■ Exercise brief ■
Scan the records below and copy every line that contains the string "Follow".

■ Record excerpts ■
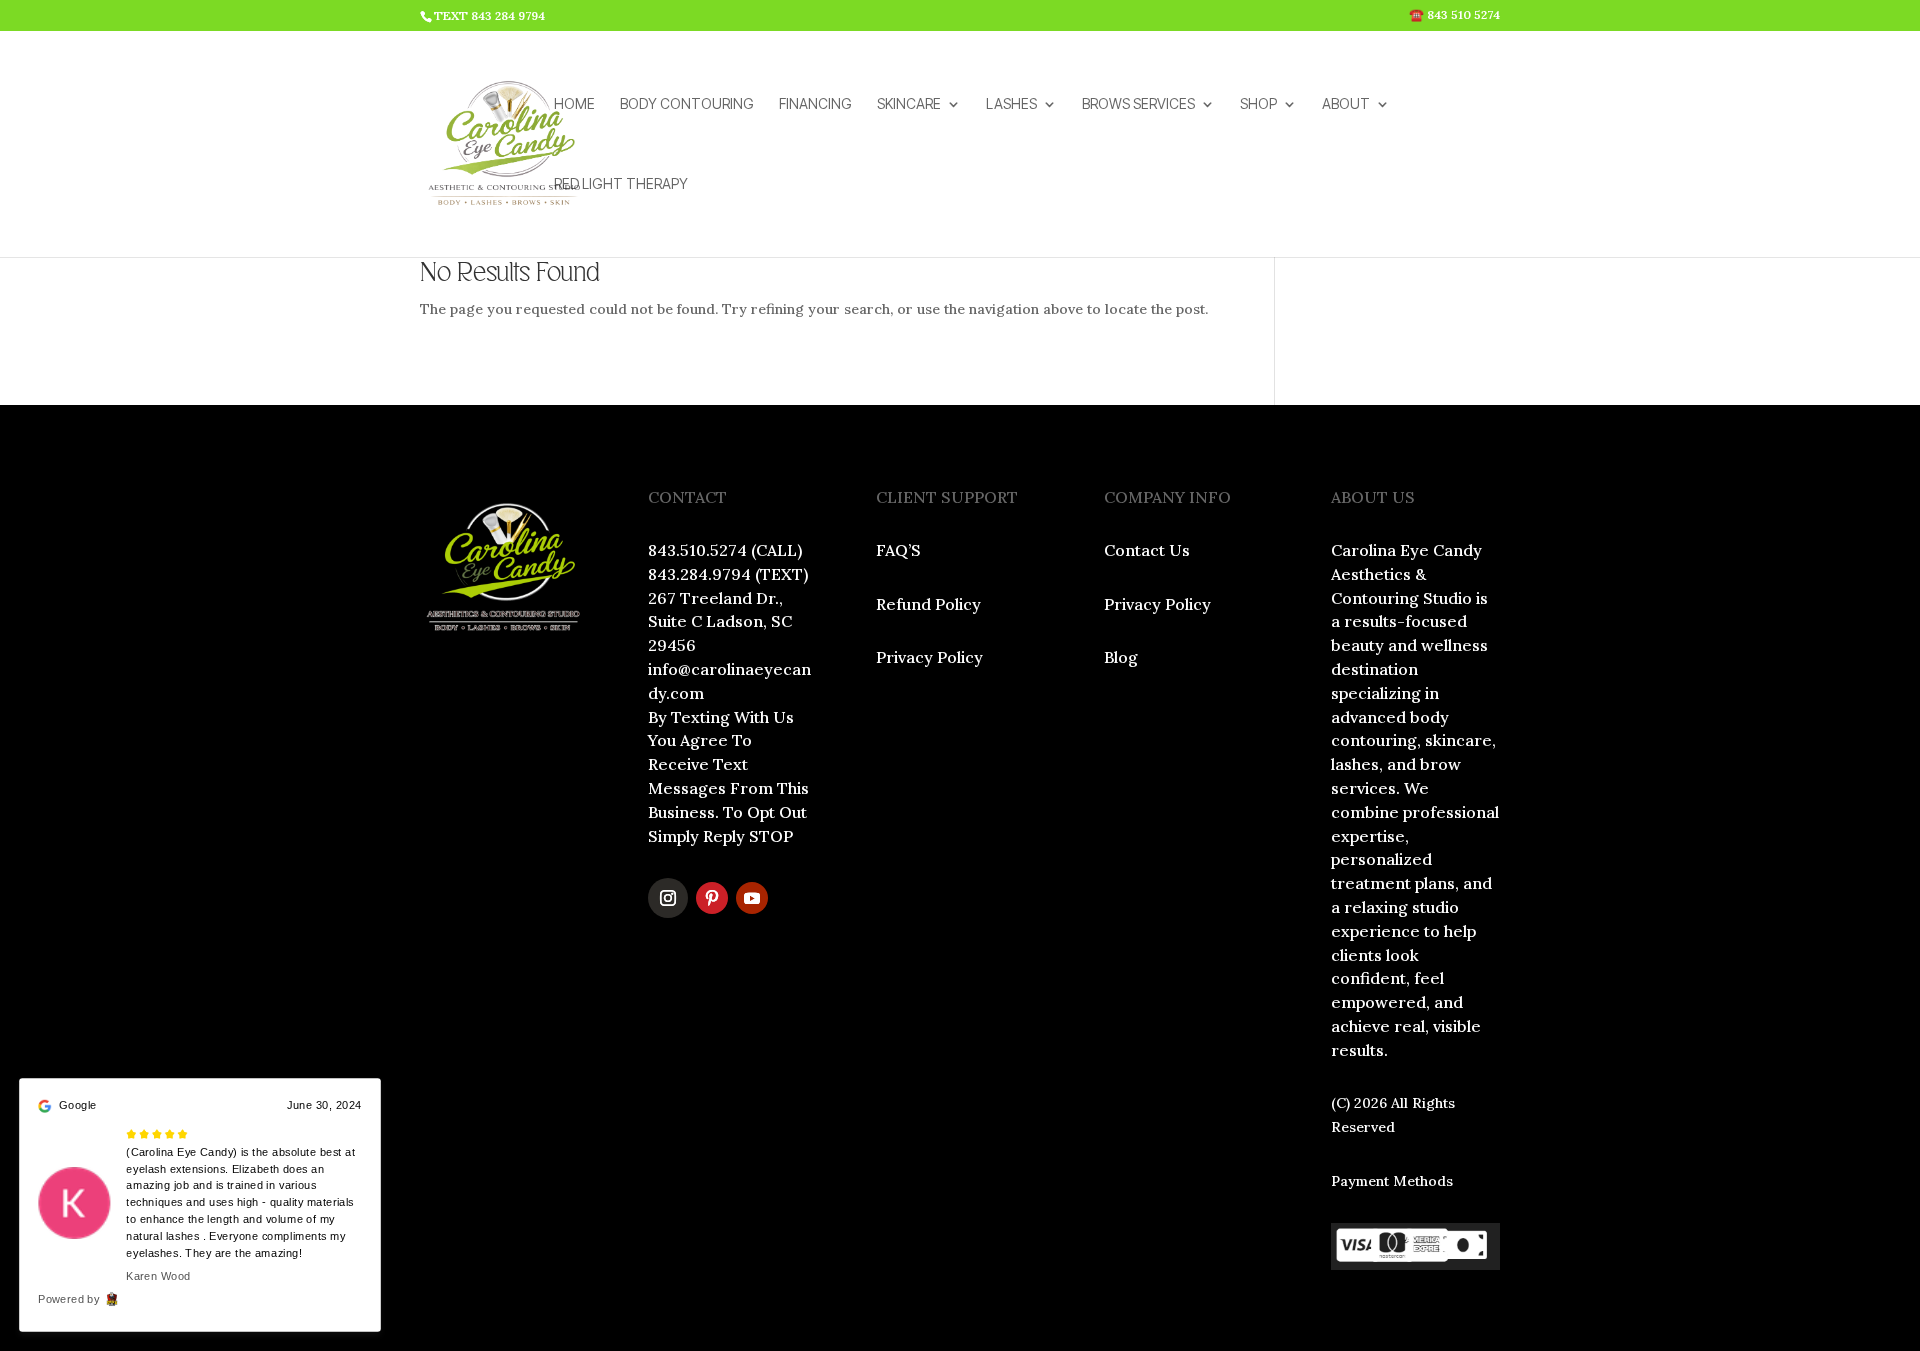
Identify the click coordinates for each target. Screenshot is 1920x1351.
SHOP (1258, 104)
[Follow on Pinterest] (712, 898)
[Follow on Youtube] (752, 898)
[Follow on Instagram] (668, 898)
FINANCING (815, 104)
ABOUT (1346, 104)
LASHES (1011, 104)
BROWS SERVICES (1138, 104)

■ Written solution ■
[Follow on Pinterest] (712, 898)
[Follow on Youtube] (752, 898)
[Follow on Instagram] (668, 898)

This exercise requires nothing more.